As for the terrifying photos you showed -- they're all eventing. And while I did event for the first part of my life, I discovered about halfway through that I don't like bouncing. So I switched to under-saddle classes and competition (i.e., no jumps). Dressage is a lovely discipline, but you need to find a barn that doesn't cater to DQs (otherwise known as Dressage Queens - temperamental, prima dona types). Yes, there's still risk, but find a trainer and instructor who can teach safety first (and above all else), with good horsemanship skills, and you're well ahead. Riding comes only AFTER learning how to safely and consistently handle a horse, anticipate its moods, anticipate its reaction to the environment, and so on. Basically, you earn the right to climb up.
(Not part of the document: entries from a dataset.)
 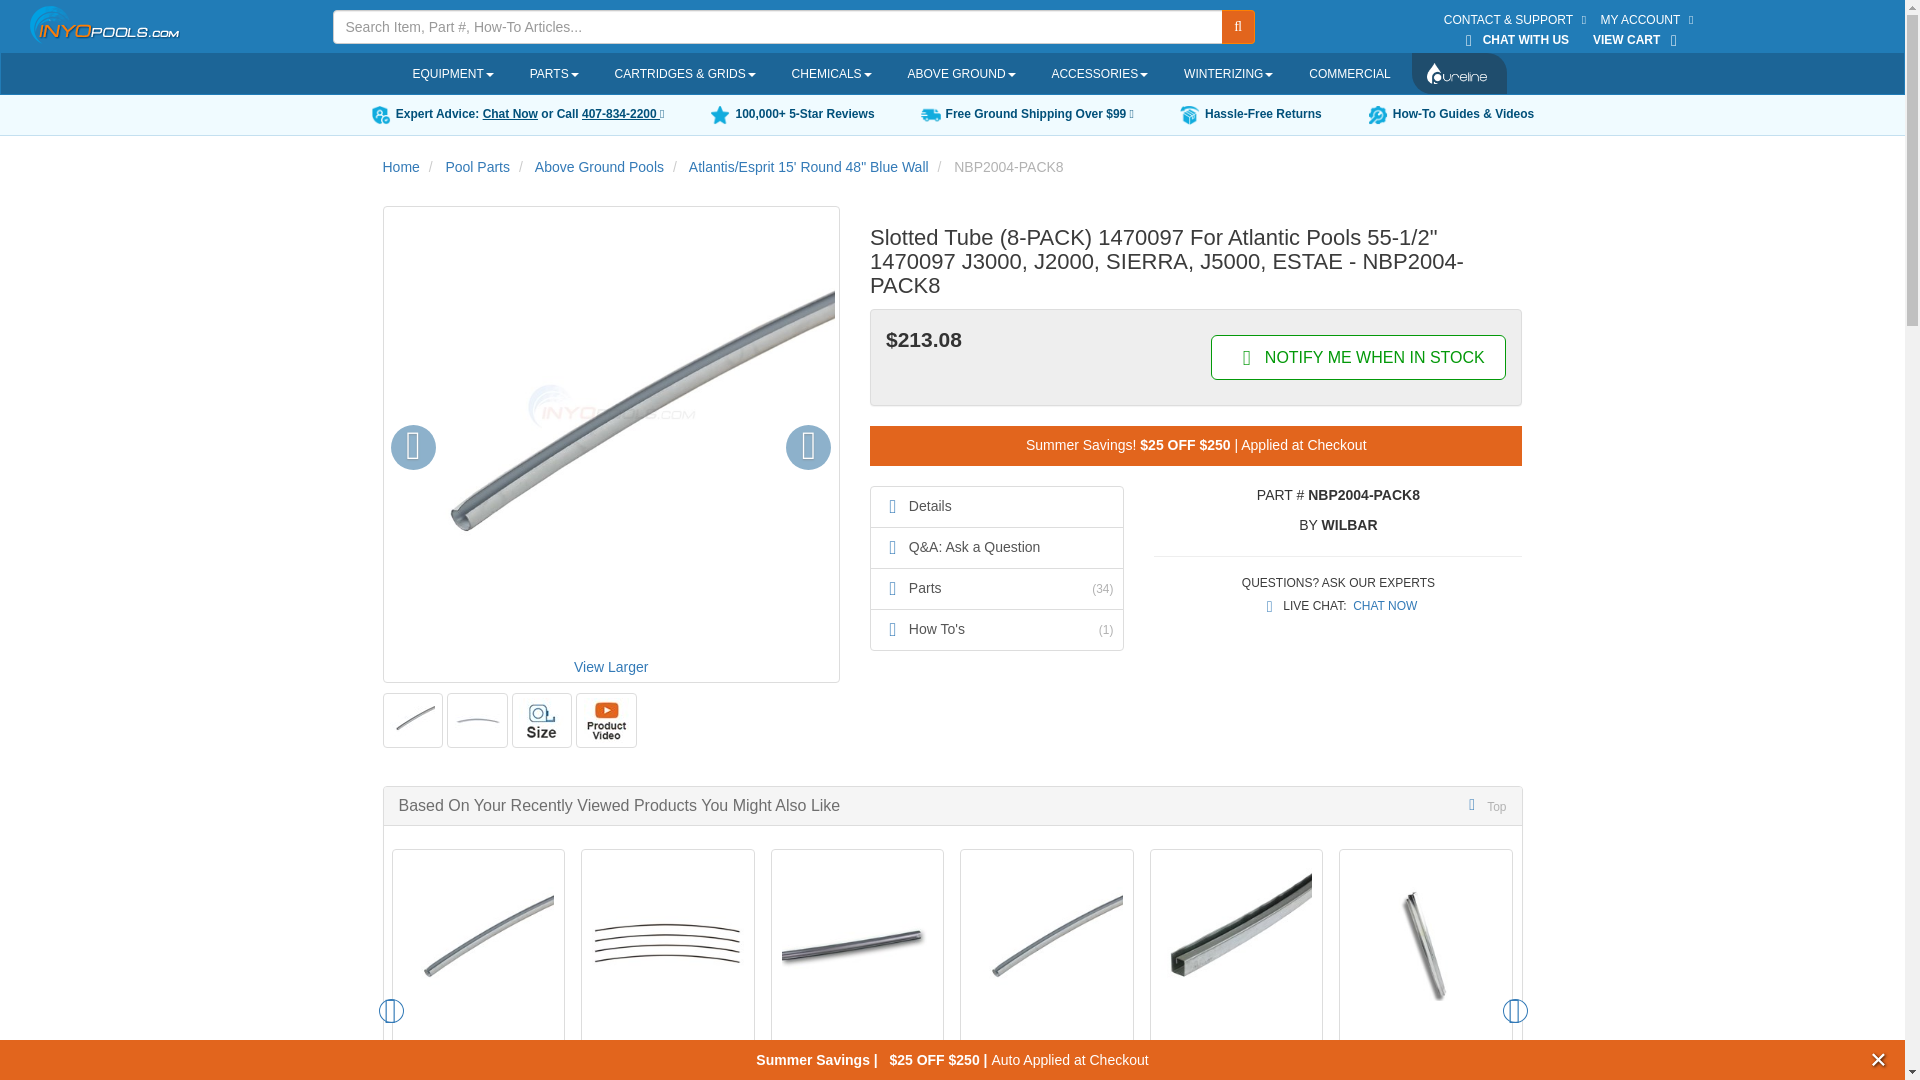 What do you see at coordinates (1516, 40) in the screenshot?
I see `CHAT WITH US` at bounding box center [1516, 40].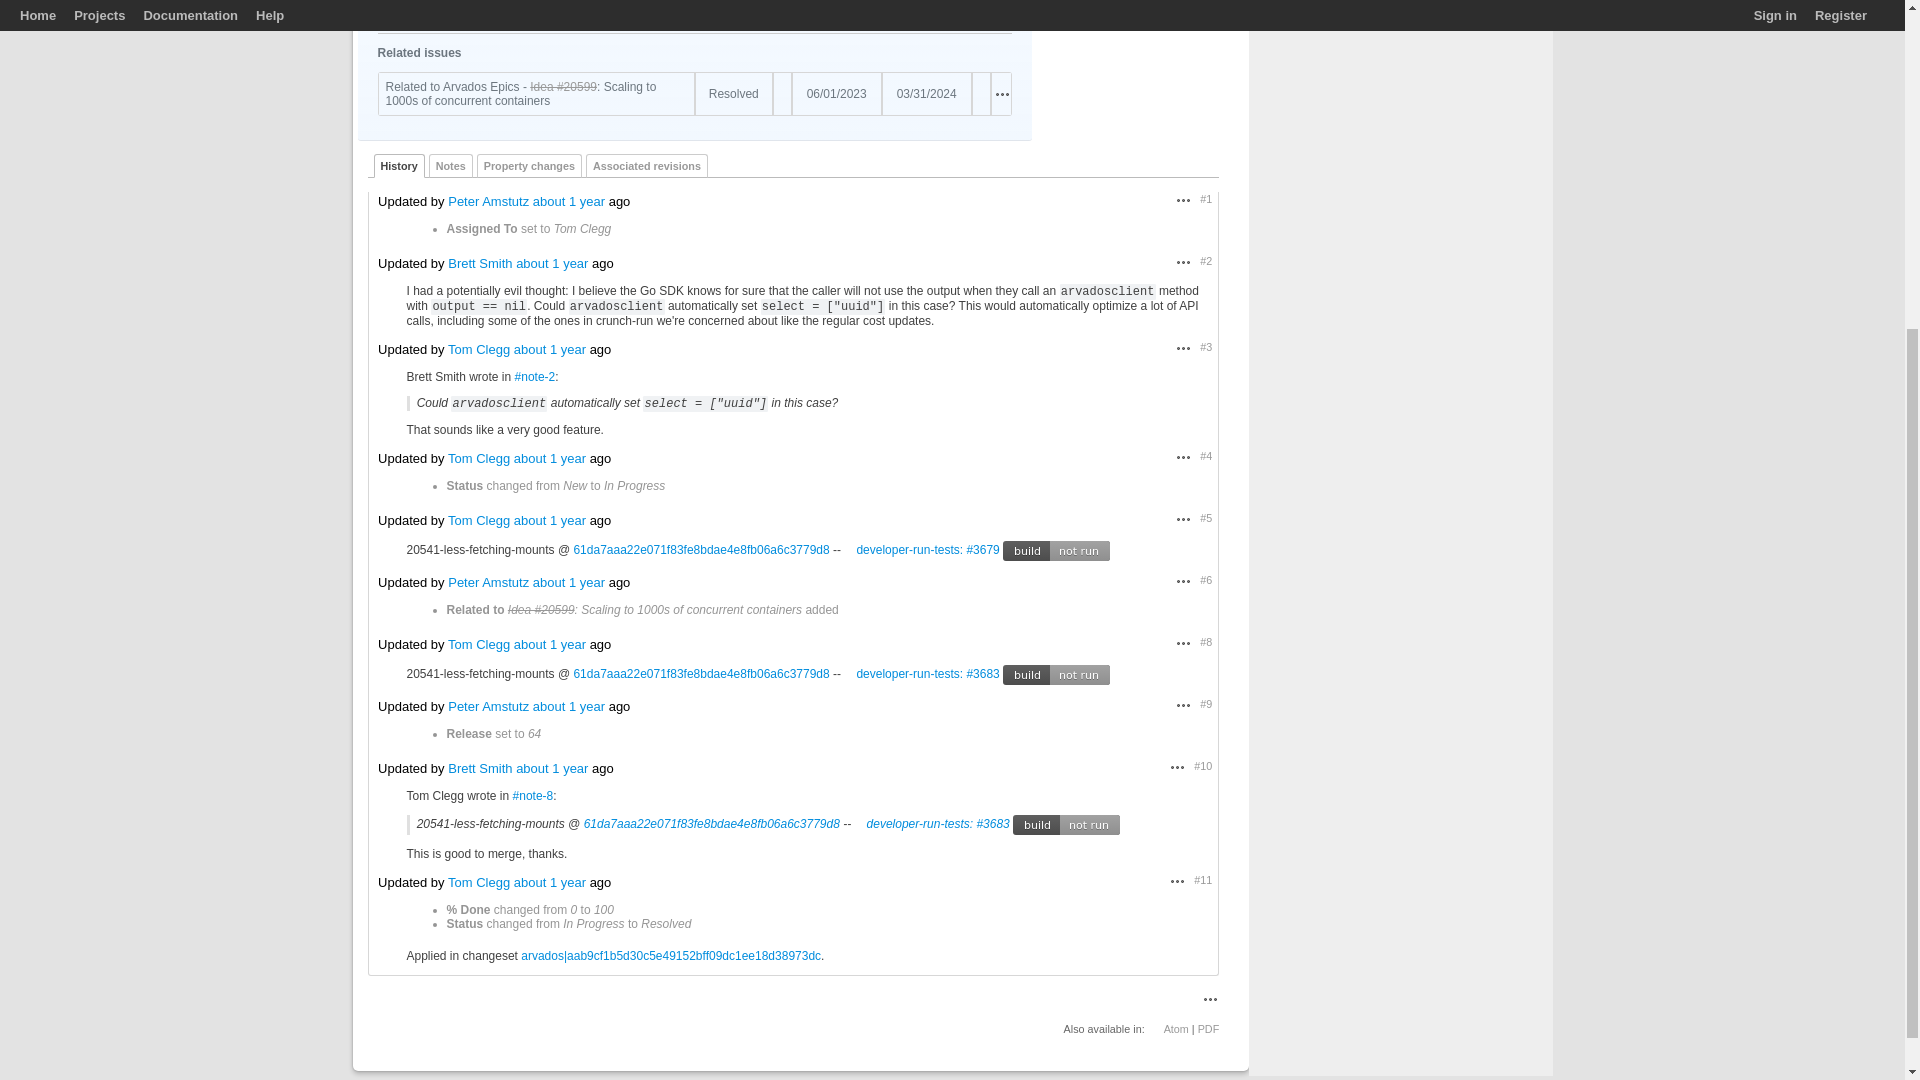 Image resolution: width=1920 pixels, height=1080 pixels. I want to click on Actions, so click(1184, 348).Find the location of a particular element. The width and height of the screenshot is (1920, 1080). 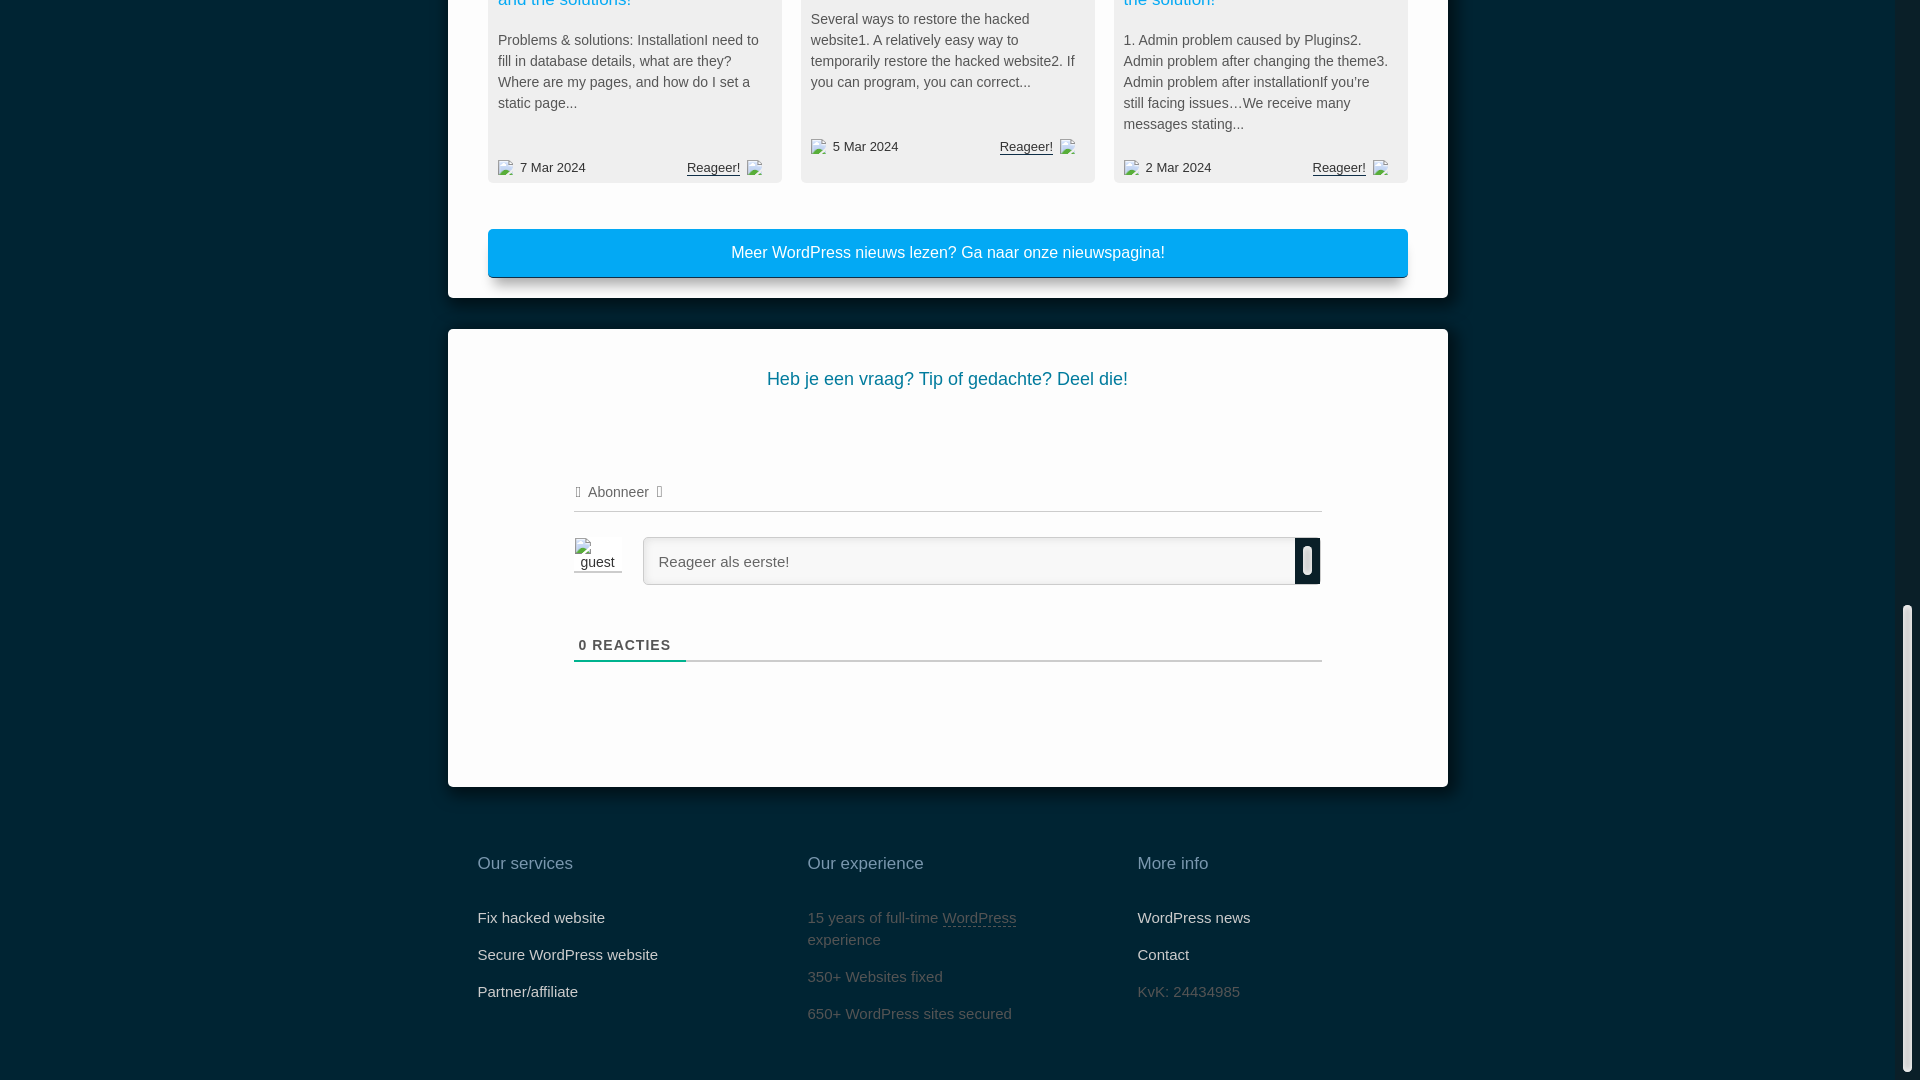

Fix hacked website is located at coordinates (542, 917).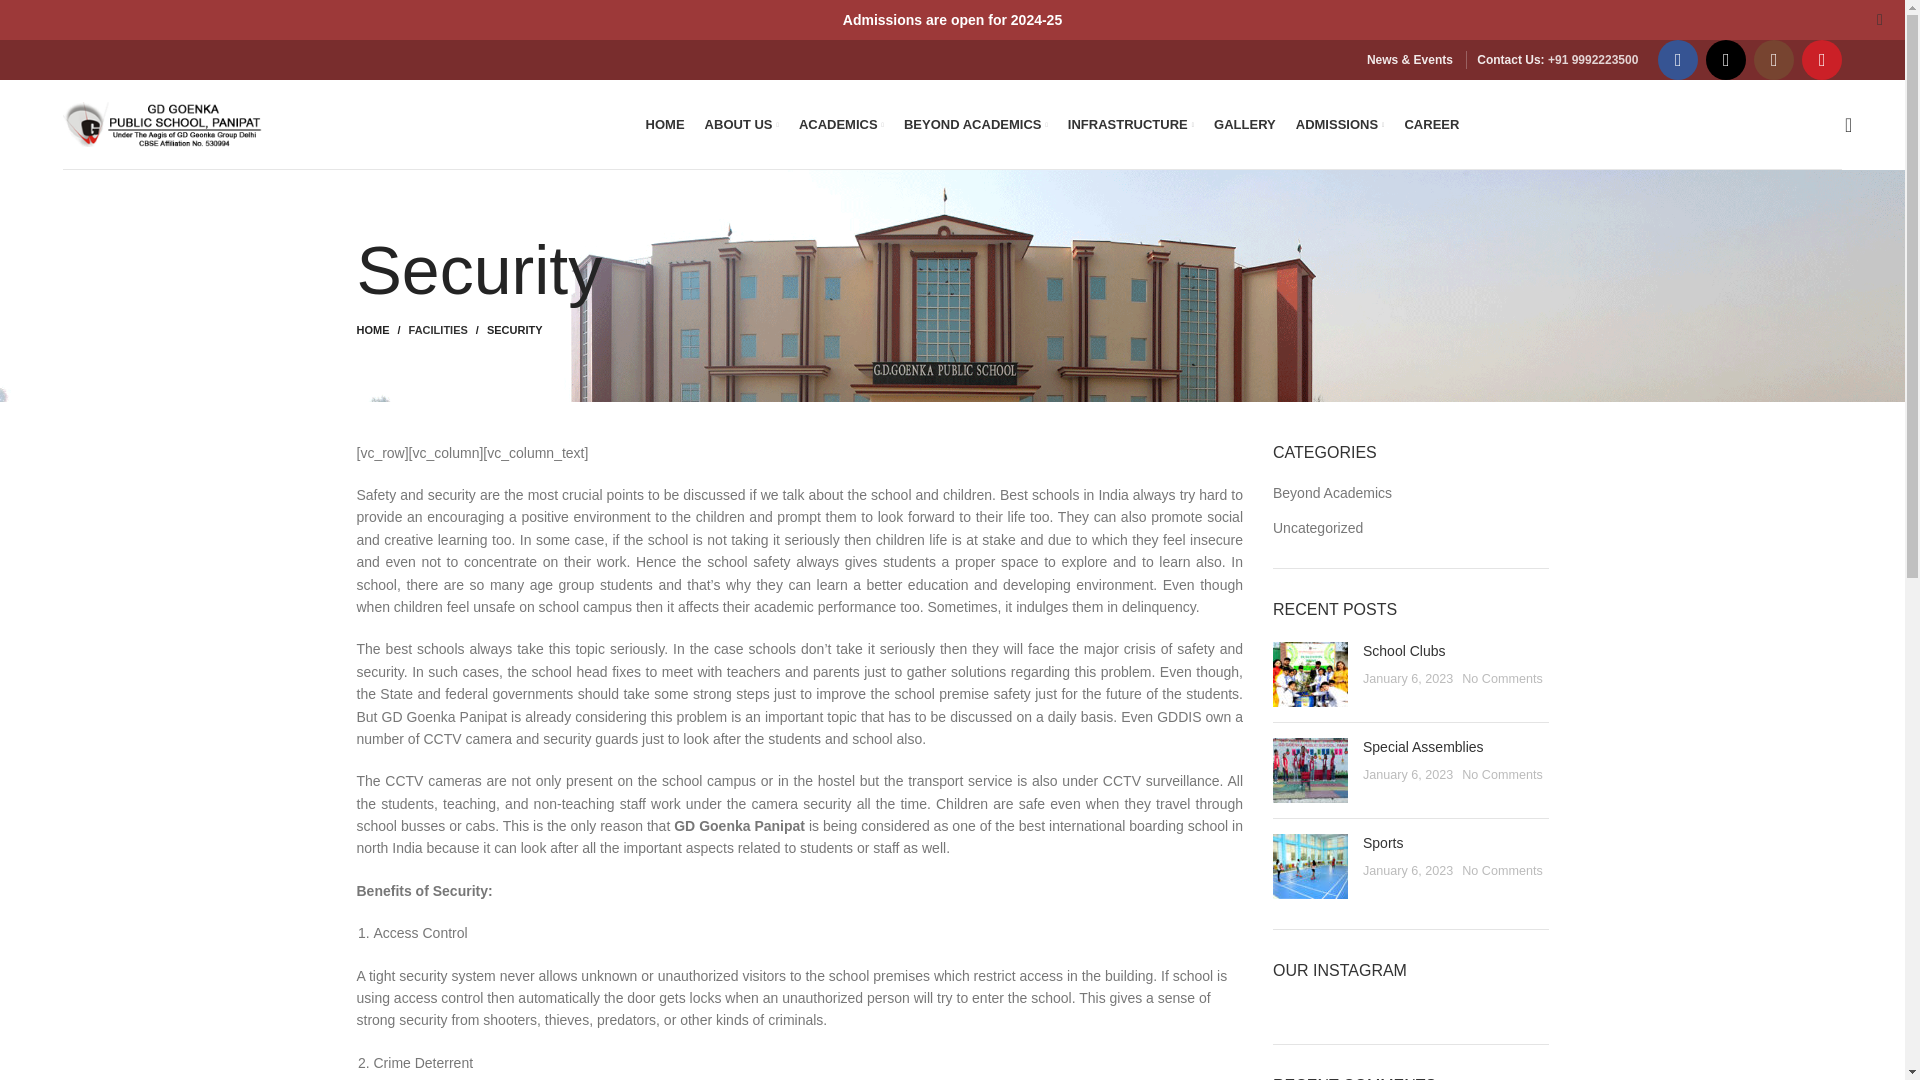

It sounds like your daughter is well beyond this stage, but forgive me for a brief moment on my pedestal - so often, trainers/instructors hurry a child onto the horse's back, without any of the critical "ground learning."
Anyway, best wishes to you and your horse-crazy women. I feel for your perplexity, but applaud your support.
-- Elise
12.14 | Unregistered CommenterElise
Dear Dad,

When I was a little girl, my dad didn't understand, so I waited another 20 years to pursue, what I have discovered, is my life's true passion and purpose. Congrats to giving that to the women you love so they don't have to wait 20 years.